Extract every record, keeping each one exactly as it is.

•••••

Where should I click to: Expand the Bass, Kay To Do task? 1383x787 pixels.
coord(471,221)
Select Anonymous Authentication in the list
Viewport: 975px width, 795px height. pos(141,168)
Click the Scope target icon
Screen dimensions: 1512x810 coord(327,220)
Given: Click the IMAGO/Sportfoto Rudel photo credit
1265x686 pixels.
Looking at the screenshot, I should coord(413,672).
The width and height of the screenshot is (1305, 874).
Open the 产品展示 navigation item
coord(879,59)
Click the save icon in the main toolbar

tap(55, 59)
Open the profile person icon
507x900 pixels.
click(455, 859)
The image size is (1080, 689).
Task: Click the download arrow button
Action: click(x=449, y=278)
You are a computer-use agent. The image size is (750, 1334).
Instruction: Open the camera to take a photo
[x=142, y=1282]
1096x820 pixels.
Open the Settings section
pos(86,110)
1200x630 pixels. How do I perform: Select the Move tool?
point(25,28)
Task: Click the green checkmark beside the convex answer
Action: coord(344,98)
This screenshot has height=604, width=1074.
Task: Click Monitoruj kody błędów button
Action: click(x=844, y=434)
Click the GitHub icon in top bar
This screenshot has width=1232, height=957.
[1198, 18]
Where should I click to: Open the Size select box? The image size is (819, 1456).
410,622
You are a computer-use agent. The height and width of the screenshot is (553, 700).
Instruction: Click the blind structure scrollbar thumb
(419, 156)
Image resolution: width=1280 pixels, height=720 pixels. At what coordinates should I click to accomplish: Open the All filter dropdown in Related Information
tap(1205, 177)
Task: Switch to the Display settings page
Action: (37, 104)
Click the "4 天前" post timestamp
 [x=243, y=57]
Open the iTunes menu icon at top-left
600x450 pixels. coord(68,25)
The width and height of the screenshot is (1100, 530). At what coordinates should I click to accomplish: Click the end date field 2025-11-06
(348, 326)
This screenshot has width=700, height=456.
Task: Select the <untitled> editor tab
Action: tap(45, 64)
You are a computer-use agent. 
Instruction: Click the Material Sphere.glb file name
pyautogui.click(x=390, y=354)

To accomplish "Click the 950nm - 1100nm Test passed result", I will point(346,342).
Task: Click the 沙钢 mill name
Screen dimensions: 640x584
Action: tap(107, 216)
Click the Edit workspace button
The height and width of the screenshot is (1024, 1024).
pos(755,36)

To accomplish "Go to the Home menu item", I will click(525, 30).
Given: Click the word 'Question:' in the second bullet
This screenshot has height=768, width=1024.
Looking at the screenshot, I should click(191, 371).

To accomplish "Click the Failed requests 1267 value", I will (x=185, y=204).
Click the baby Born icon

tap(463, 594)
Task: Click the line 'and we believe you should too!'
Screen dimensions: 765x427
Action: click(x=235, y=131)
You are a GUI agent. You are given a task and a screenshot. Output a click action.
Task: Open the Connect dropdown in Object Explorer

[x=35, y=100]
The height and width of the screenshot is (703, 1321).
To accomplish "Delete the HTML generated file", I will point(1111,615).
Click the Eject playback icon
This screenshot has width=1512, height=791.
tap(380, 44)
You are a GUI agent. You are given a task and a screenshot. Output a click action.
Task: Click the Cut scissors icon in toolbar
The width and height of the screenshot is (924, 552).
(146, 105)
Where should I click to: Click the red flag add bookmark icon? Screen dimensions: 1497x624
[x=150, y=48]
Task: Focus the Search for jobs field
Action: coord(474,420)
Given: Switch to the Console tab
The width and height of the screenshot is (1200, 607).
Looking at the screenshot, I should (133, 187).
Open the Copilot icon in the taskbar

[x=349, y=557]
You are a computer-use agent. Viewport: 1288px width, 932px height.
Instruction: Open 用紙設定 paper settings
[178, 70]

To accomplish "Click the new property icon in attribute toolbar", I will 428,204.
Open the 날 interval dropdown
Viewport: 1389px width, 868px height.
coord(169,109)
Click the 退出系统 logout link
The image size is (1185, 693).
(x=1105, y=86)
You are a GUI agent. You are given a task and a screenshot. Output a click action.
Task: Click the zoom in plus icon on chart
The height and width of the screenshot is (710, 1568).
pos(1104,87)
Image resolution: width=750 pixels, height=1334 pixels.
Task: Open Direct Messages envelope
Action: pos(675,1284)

•••••

Exercise output:
Where should I click to: Expand the Bass, Kay To Do task? 1383x787 pixels.
coord(471,221)
Select Anonymous Authentication in the list
Viewport: 975px width, 795px height. pos(141,168)
Click the Scope target icon
Screen dimensions: 1512x810 coord(327,220)
Given: Click the IMAGO/Sportfoto Rudel photo credit
1265x686 pixels.
Looking at the screenshot, I should coord(413,672).
The width and height of the screenshot is (1305, 874).
Open the 产品展示 navigation item
coord(879,59)
Click the save icon in the main toolbar

tap(55, 59)
Open the profile person icon
507x900 pixels.
click(455, 859)
The image size is (1080, 689).
Task: Click the download arrow button
Action: click(x=449, y=278)
You are a computer-use agent. The image size is (750, 1334).
Instruction: Open the camera to take a photo
[x=142, y=1282]
1096x820 pixels.
Open the Settings section
pos(86,110)
1200x630 pixels. How do I perform: Select the Move tool?
point(25,28)
Task: Click the green checkmark beside the convex answer
Action: coord(344,98)
This screenshot has height=604, width=1074.
Task: Click Monitoruj kody błędów button
Action: click(x=844, y=434)
Click the GitHub icon in top bar
This screenshot has width=1232, height=957.
[1198, 18]
Where should I click to: Open the Size select box? The image size is (819, 1456).
410,622
You are a computer-use agent. The height and width of the screenshot is (553, 700).
Instruction: Click the blind structure scrollbar thumb
(419, 156)
Image resolution: width=1280 pixels, height=720 pixels. At what coordinates should I click to accomplish: Open the All filter dropdown in Related Information
tap(1205, 177)
Task: Switch to the Display settings page
Action: (37, 104)
Click the "4 天前" post timestamp
 [x=243, y=57]
Open the iTunes menu icon at top-left
600x450 pixels. coord(68,25)
The width and height of the screenshot is (1100, 530). At what coordinates should I click to accomplish: Click the end date field 2025-11-06
(348, 326)
This screenshot has width=700, height=456.
Task: Select the <untitled> editor tab
Action: tap(45, 64)
You are a computer-use agent. 
Instruction: Click the Material Sphere.glb file name
pyautogui.click(x=390, y=354)

To accomplish "Click the 950nm - 1100nm Test passed result", I will point(346,342).
Task: Click the 沙钢 mill name
Screen dimensions: 640x584
Action: tap(107, 216)
Click the Edit workspace button
The height and width of the screenshot is (1024, 1024).
pos(755,36)

To accomplish "Go to the Home menu item", I will click(525, 30).
Given: Click the word 'Question:' in the second bullet
This screenshot has height=768, width=1024.
Looking at the screenshot, I should click(191, 371).

To accomplish "Click the Failed requests 1267 value", I will (x=185, y=204).
Click the baby Born icon

tap(463, 594)
Task: Click the line 'and we believe you should too!'
Screen dimensions: 765x427
Action: click(x=235, y=131)
You are a GUI agent. You are given a task and a screenshot. Output a click action.
Task: Open the Connect dropdown in Object Explorer

[x=35, y=100]
The height and width of the screenshot is (703, 1321).
To accomplish "Delete the HTML generated file", I will point(1111,615).
Click the Eject playback icon
This screenshot has width=1512, height=791.
tap(380, 44)
You are a GUI agent. You are given a task and a screenshot. Output a click action.
Task: Click the Cut scissors icon in toolbar
The width and height of the screenshot is (924, 552).
(146, 105)
Where should I click to: Click the red flag add bookmark icon? Screen dimensions: 1497x624
[x=150, y=48]
Task: Focus the Search for jobs field
Action: coord(474,420)
Given: Switch to the Console tab
The width and height of the screenshot is (1200, 607).
Looking at the screenshot, I should (133, 187).
Open the Copilot icon in the taskbar

[x=349, y=557]
You are a computer-use agent. Viewport: 1288px width, 932px height.
Instruction: Open 用紙設定 paper settings
[178, 70]

To accomplish "Click the new property icon in attribute toolbar", I will 428,204.
Open the 날 interval dropdown
Viewport: 1389px width, 868px height.
coord(169,109)
Click the 退出系统 logout link
The image size is (1185, 693).
(x=1105, y=86)
You are a GUI agent. You are given a task and a screenshot. Output a click action.
Task: Click the zoom in plus icon on chart
The height and width of the screenshot is (710, 1568).
pos(1104,87)
Image resolution: width=750 pixels, height=1334 pixels.
Task: Open Direct Messages envelope
Action: pos(675,1284)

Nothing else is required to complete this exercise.